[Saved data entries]

────────

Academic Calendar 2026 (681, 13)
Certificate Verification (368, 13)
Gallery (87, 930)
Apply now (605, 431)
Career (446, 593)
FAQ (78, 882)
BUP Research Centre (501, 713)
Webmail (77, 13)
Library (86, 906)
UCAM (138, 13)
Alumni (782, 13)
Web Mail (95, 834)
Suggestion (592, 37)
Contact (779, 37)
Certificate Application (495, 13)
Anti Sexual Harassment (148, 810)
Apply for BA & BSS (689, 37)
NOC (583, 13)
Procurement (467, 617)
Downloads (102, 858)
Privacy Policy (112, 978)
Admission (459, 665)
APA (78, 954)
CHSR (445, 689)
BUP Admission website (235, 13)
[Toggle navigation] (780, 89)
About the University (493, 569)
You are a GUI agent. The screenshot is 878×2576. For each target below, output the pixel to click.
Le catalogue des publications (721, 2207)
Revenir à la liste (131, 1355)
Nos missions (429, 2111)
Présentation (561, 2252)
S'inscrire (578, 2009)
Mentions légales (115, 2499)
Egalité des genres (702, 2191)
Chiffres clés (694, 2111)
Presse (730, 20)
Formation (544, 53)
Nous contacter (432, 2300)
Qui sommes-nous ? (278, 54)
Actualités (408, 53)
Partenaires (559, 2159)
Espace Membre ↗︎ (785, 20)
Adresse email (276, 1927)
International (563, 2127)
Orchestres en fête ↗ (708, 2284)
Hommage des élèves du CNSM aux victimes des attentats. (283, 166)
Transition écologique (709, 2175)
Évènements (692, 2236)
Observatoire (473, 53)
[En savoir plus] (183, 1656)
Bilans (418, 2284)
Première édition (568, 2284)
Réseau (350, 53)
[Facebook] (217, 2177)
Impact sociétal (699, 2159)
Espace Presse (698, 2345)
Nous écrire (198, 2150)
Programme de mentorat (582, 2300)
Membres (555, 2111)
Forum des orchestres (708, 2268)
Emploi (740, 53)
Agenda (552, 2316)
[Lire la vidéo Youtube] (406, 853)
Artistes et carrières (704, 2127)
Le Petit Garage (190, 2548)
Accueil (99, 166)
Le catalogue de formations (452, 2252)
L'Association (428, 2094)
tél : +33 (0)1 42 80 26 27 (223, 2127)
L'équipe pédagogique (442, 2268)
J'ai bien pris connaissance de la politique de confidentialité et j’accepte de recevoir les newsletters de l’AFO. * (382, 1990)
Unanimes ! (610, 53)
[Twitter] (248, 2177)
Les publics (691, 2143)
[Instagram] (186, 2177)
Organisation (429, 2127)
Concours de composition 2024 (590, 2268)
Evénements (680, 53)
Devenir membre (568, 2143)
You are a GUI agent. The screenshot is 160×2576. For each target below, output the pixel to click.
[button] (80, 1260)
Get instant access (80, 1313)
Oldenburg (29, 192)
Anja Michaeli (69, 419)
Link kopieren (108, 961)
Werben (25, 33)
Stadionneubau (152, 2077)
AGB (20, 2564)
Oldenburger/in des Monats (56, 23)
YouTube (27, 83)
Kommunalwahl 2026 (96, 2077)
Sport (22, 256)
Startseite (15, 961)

────────

Put down each entry again, unchanged and complete.

The completed task:
Academic Calendar 2026 (681, 13)
Certificate Verification (368, 13)
Gallery (87, 930)
Apply now (605, 431)
Career (446, 593)
FAQ (78, 882)
BUP Research Centre (501, 713)
Webmail (77, 13)
Library (86, 906)
UCAM (138, 13)
Alumni (782, 13)
Web Mail (95, 834)
Suggestion (592, 37)
Contact (779, 37)
Certificate Application (495, 13)
Anti Sexual Harassment (148, 810)
Apply for BA & BSS (689, 37)
NOC (583, 13)
Procurement (467, 617)
Downloads (102, 858)
Privacy Policy (112, 978)
Admission (459, 665)
APA (78, 954)
CHSR (445, 689)
BUP Admission website (235, 13)
[Toggle navigation] (780, 89)
About the University (493, 569)
You are a GUI agent. The screenshot is 878×2576. For each target below, output the pixel to click.
Le catalogue des publications (721, 2207)
Revenir à la liste (131, 1355)
Nos missions (429, 2111)
Présentation (561, 2252)
S'inscrire (578, 2009)
Mentions légales (115, 2499)
Egalité des genres (702, 2191)
Chiffres clés (694, 2111)
Presse (730, 20)
Formation (544, 53)
Nous contacter (432, 2300)
Qui sommes-nous ? (278, 54)
Actualités (408, 53)
Partenaires (559, 2159)
Espace Membre ↗︎ (785, 20)
Adresse email (276, 1927)
International (563, 2127)
Orchestres en fête ↗ (708, 2284)
Hommage des élèves du CNSM aux victimes des attentats. (283, 166)
Transition écologique (709, 2175)
Évènements (692, 2236)
Observatoire (473, 53)
[En savoir plus] (183, 1656)
Bilans (418, 2284)
Première édition (568, 2284)
Réseau (350, 53)
[Facebook] (217, 2177)
Impact sociétal (699, 2159)
Espace Presse (698, 2345)
Nous écrire (198, 2150)
Programme de mentorat (582, 2300)
Membres (555, 2111)
Forum des orchestres (708, 2268)
Emploi (740, 53)
Agenda (552, 2316)
[Lire la vidéo Youtube] (406, 853)
Artistes et carrières (704, 2127)
Le Petit Garage (190, 2548)
Accueil (99, 166)
Le catalogue de formations (452, 2252)
L'Association (428, 2094)
tél : +33 (0)1 42 80 26 27 (223, 2127)
L'équipe pédagogique (442, 2268)
J'ai bien pris connaissance de la politique de confidentialité et j’accepte de recevoir les newsletters de l’AFO. * (382, 1990)
Unanimes ! (610, 53)
[Twitter] (248, 2177)
Les publics (691, 2143)
[Instagram] (186, 2177)
Organisation (429, 2127)
Concours de composition 2024 (590, 2268)
Evénements (680, 53)
Devenir membre (568, 2143)
You are a GUI agent. The screenshot is 160×2576. For each target below, output the pixel to click.
[button] (80, 1260)
Get instant access (80, 1313)
Oldenburg (29, 192)
Anja Michaeli (69, 419)
Link kopieren (108, 961)
Werben (25, 33)
Stadionneubau (152, 2077)
AGB (20, 2564)
Oldenburger/in des Monats (56, 23)
YouTube (27, 83)
Kommunalwahl 2026 (96, 2077)
Sport (22, 256)
Startseite (15, 961)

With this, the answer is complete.